Carbon Footprints Precede Real Footprints
But that happens to be the case when it comes to the inhospitable frozen wasteland that is Antarctica according to a new study conducted by an international team of scientists led by Joe McConnell of Reno, Nevada's Desert Research Institute (DRI). Indeed, Norwegian pioneer Roald Amundsen became the first man to set foot on the shores of the South Pole in late 1911, but traces of lead pollution actually made it to the southernmost continent two decades earlier thanks to a myriad of industrial activities including early mining, smelting, and burning of fossil fuels in areas of Australia.

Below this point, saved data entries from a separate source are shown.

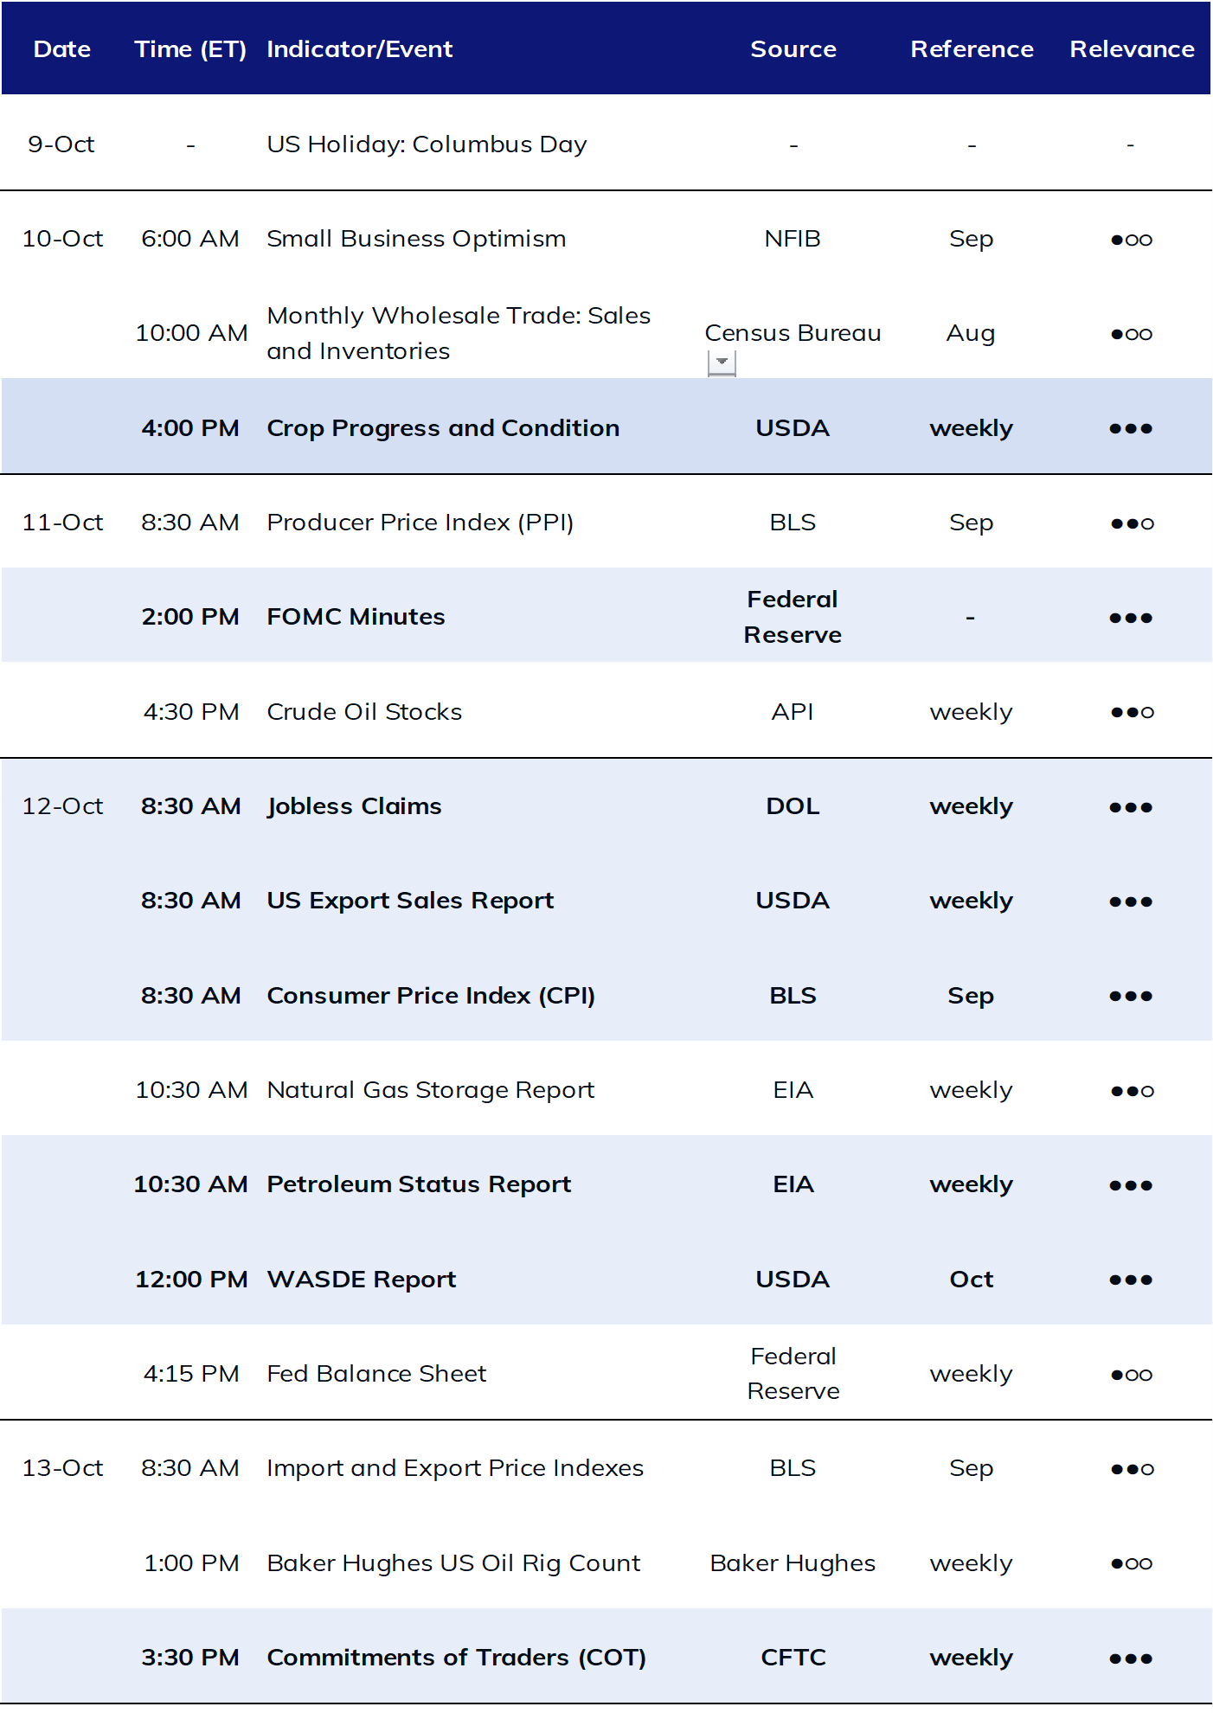Image resolution: width=1213 pixels, height=1713 pixels.
Task: Click the Relevance column header
Action: tap(1132, 49)
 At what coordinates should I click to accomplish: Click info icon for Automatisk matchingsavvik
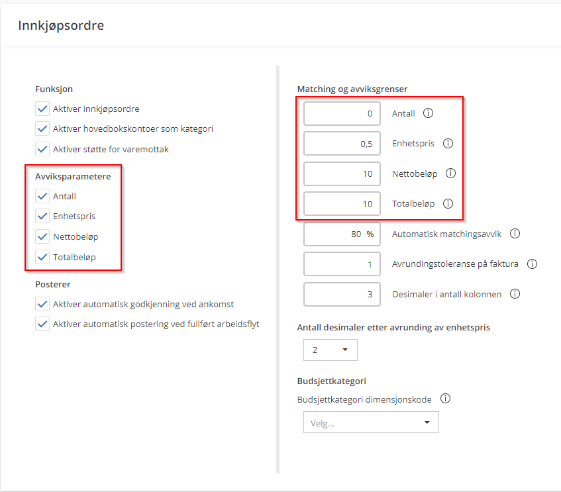click(x=515, y=234)
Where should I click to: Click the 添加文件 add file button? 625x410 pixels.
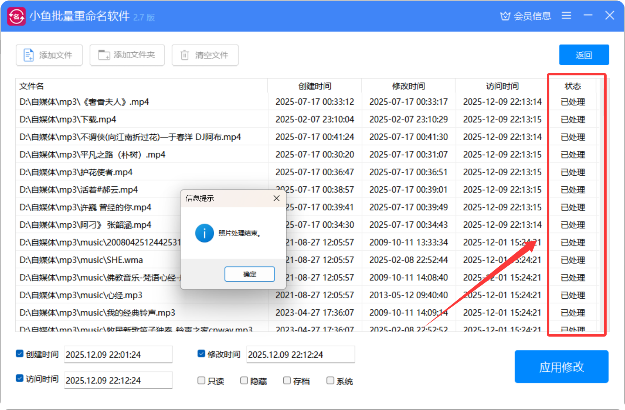click(49, 55)

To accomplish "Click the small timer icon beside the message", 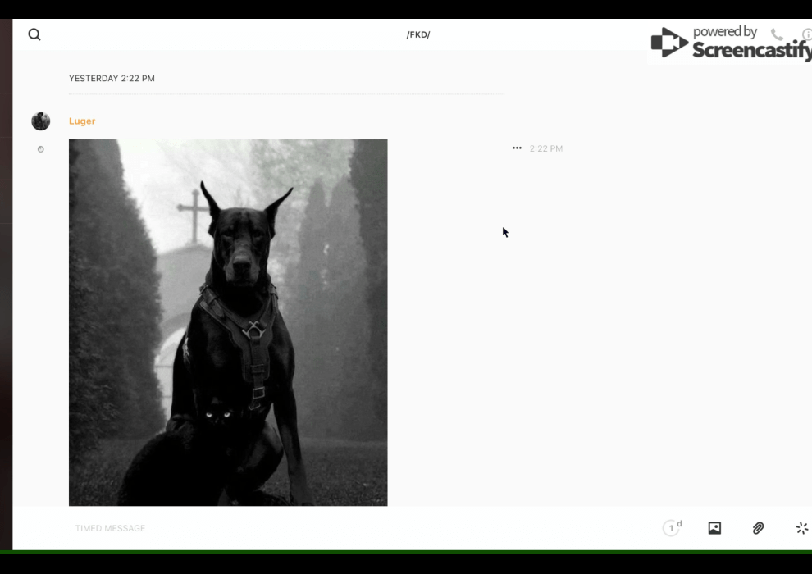I will [41, 149].
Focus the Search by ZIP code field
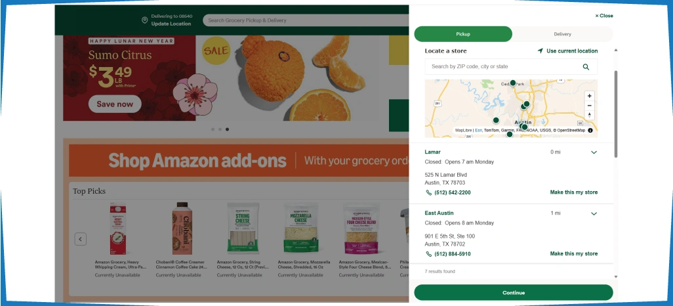 click(x=502, y=66)
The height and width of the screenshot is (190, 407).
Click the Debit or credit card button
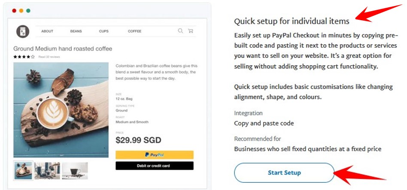coord(155,166)
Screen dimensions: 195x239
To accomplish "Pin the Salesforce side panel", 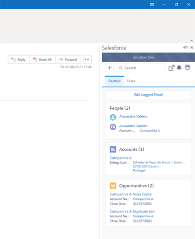I will point(185,48).
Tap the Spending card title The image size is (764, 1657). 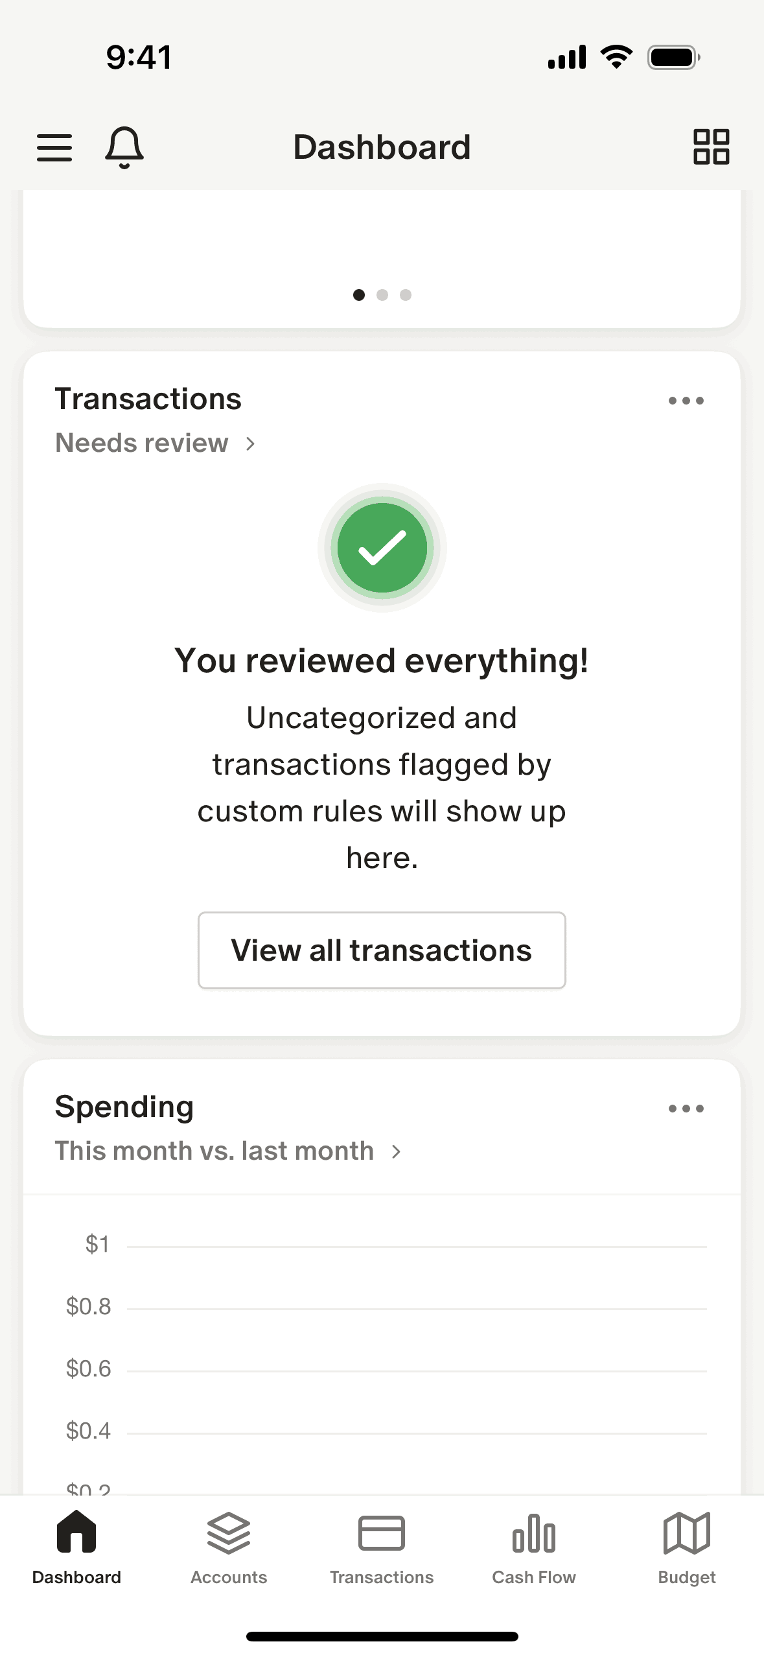click(x=124, y=1107)
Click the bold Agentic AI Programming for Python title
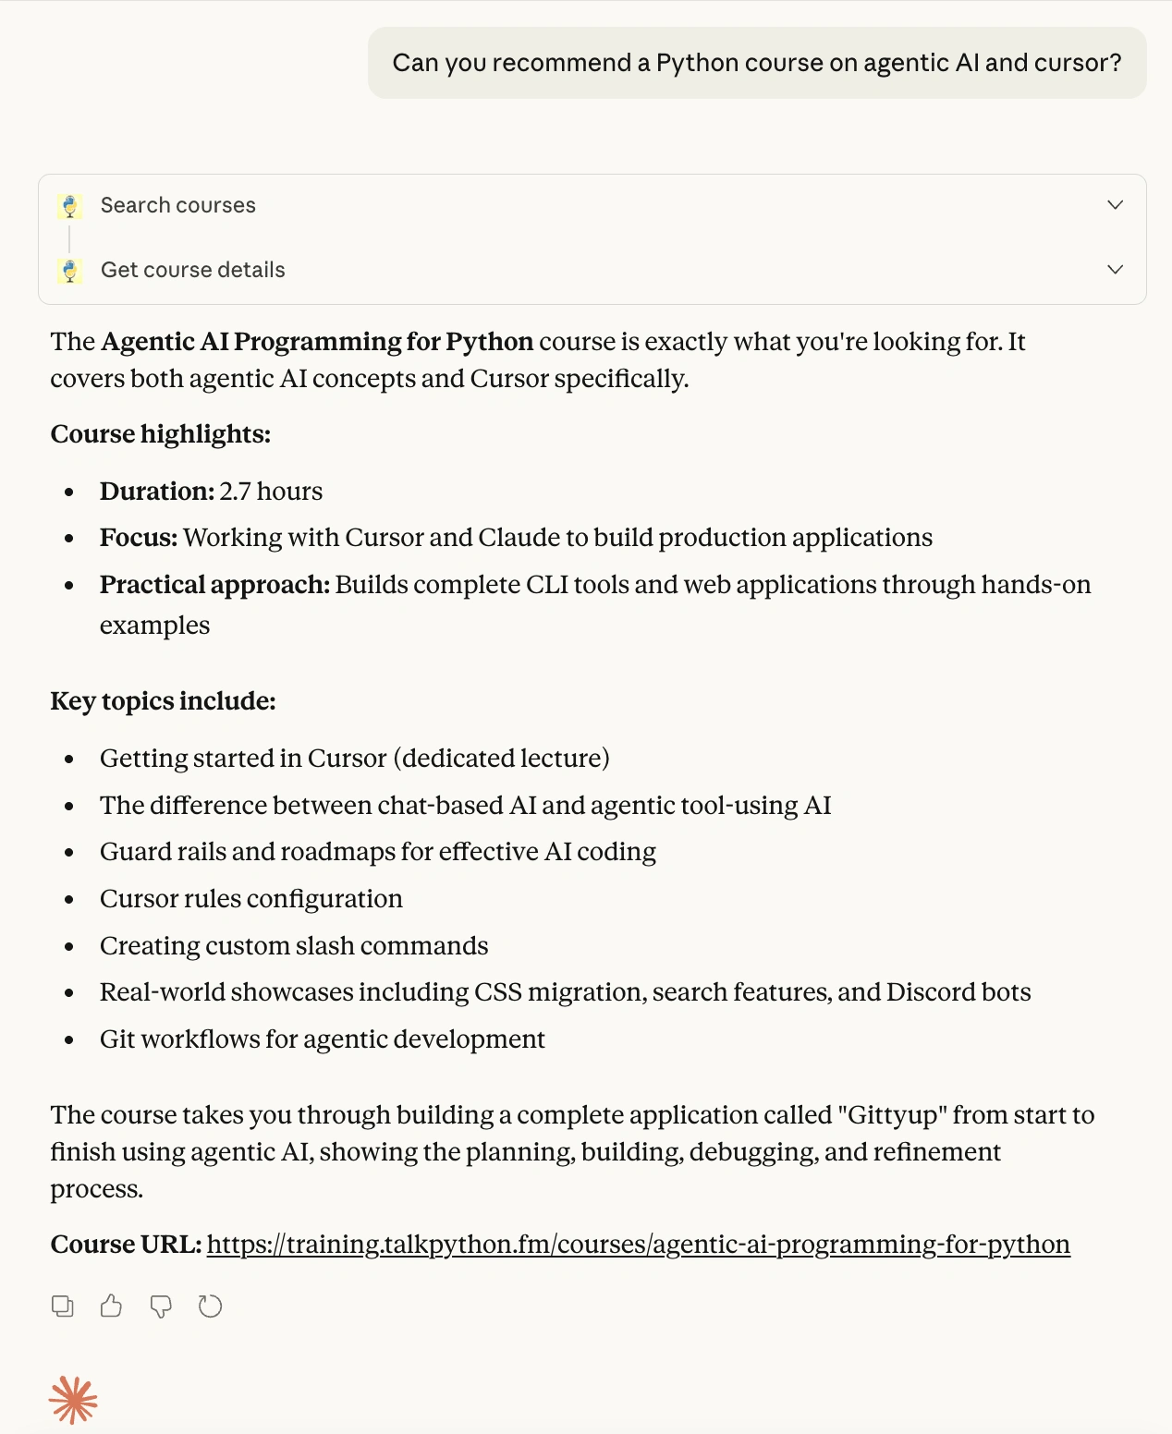 (317, 342)
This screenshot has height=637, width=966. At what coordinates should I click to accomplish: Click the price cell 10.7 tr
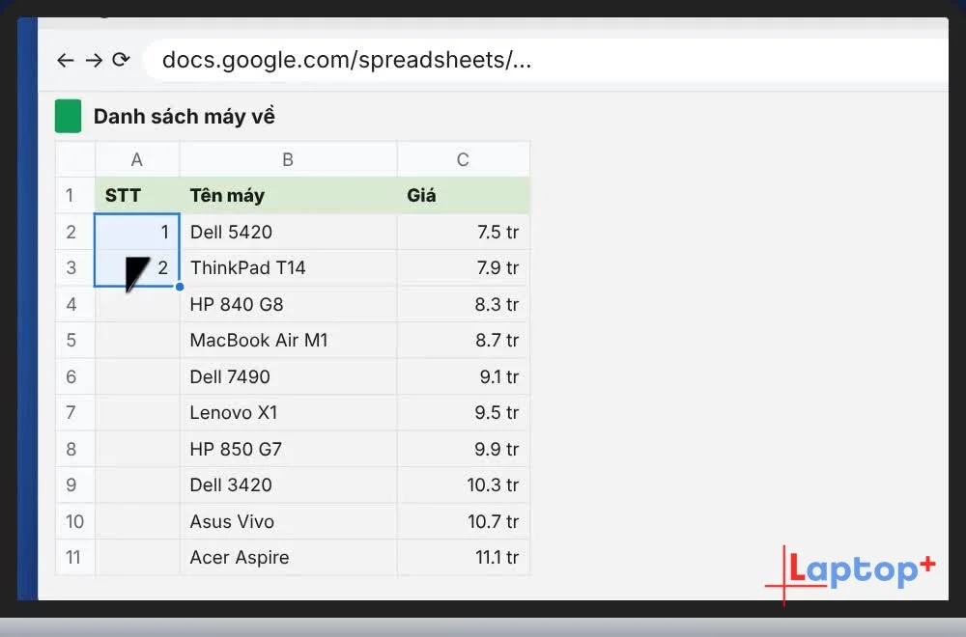click(x=464, y=521)
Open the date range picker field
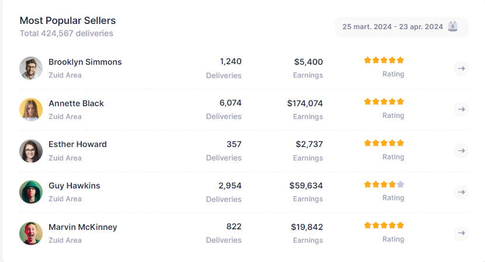The image size is (485, 262). 393,27
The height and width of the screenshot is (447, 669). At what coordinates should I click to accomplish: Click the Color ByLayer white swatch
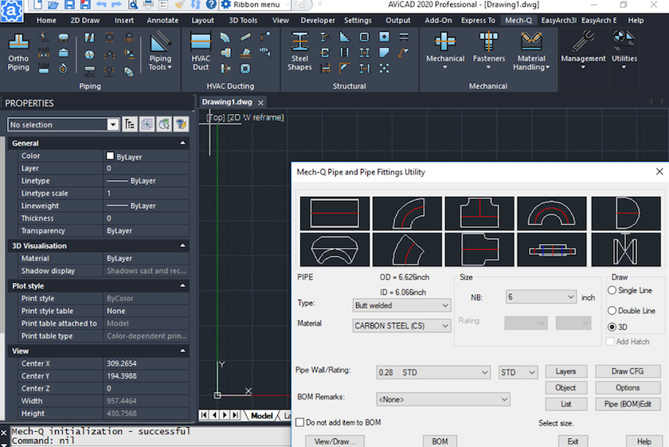tap(111, 156)
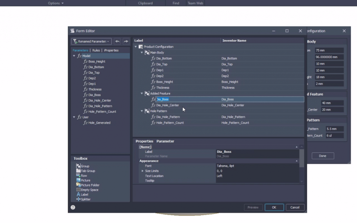
Task: Click the Cancel button
Action: click(295, 207)
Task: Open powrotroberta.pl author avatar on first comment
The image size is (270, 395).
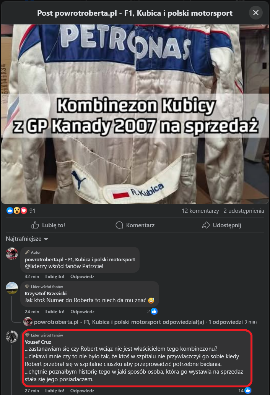Action: (x=12, y=253)
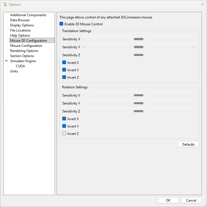Image resolution: width=207 pixels, height=207 pixels.
Task: Select CUDA under Simulator Engine
Action: (x=20, y=66)
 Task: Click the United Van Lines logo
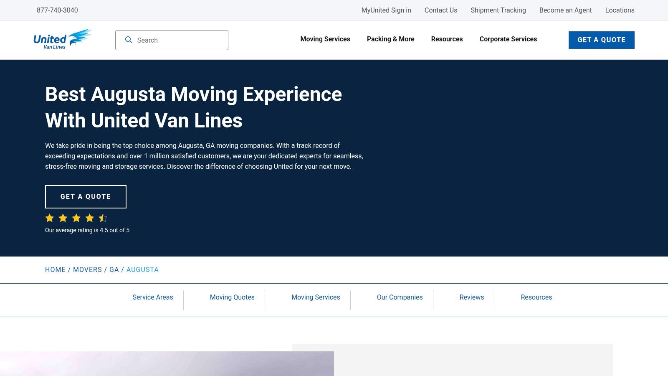coord(62,40)
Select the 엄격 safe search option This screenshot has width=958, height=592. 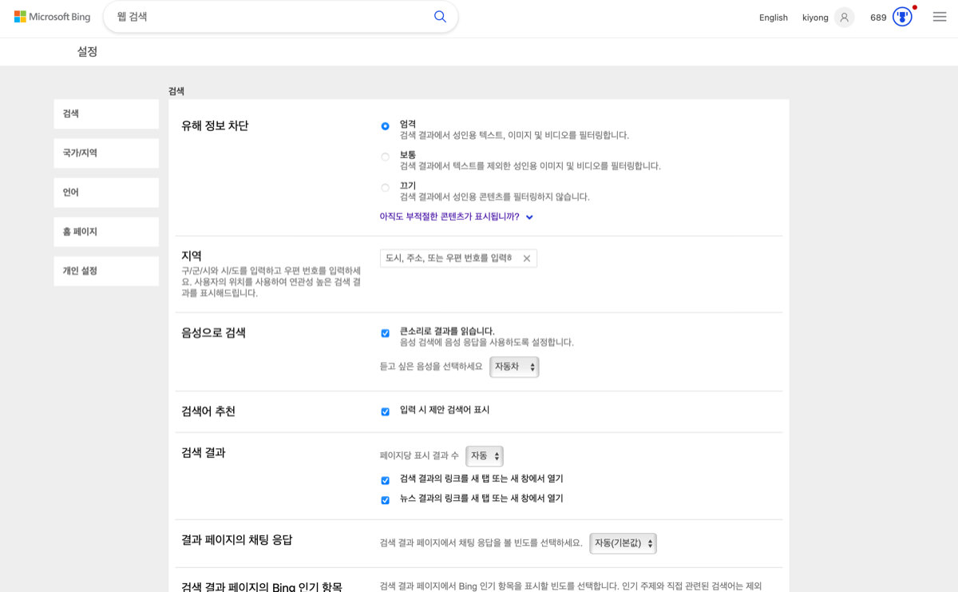click(385, 126)
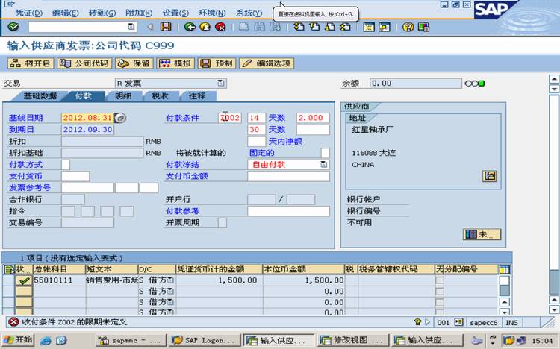The image size is (560, 349).
Task: Open the 付款冻结 自由付款 dropdown
Action: pos(323,165)
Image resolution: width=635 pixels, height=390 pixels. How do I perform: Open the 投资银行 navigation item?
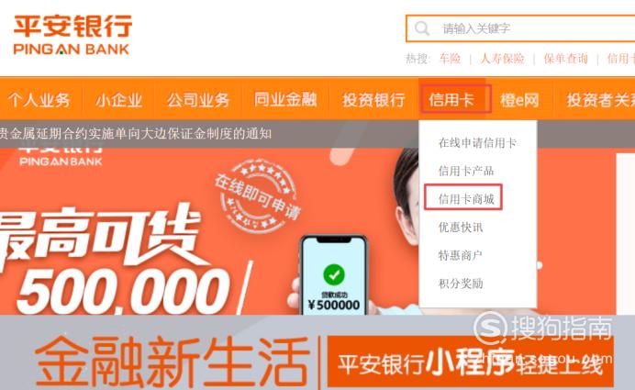click(373, 100)
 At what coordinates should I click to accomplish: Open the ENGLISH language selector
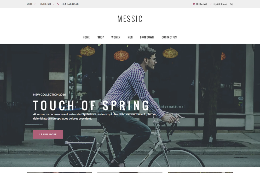(x=47, y=4)
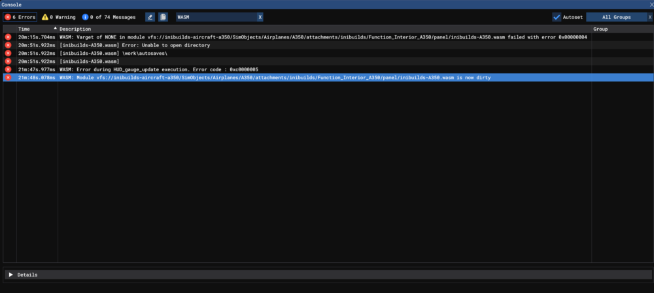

Using data from 16 ice cores collected from widely spaced locations around Antarctica, including the South Pole itself, the DRI team created the most accurate and precise reconstruction of lead pollution on the Earth’s southern region to date. The new record, described in an article published in the online edition of the Nature journal Scientific Reports, spans a 410-year period from 1600 to 2010 A.D.
According to another recent article by ClickGreen Staff and Environmental New Network, “All measurements of lead and other chemicals used in this study were made using DRI's unique continuous ice core analytical system. Low background atmospheric concentrations, together with well-known and often distinct isotopic characteristics of industrial sources make lead an ideal tracer of industrial pollution.”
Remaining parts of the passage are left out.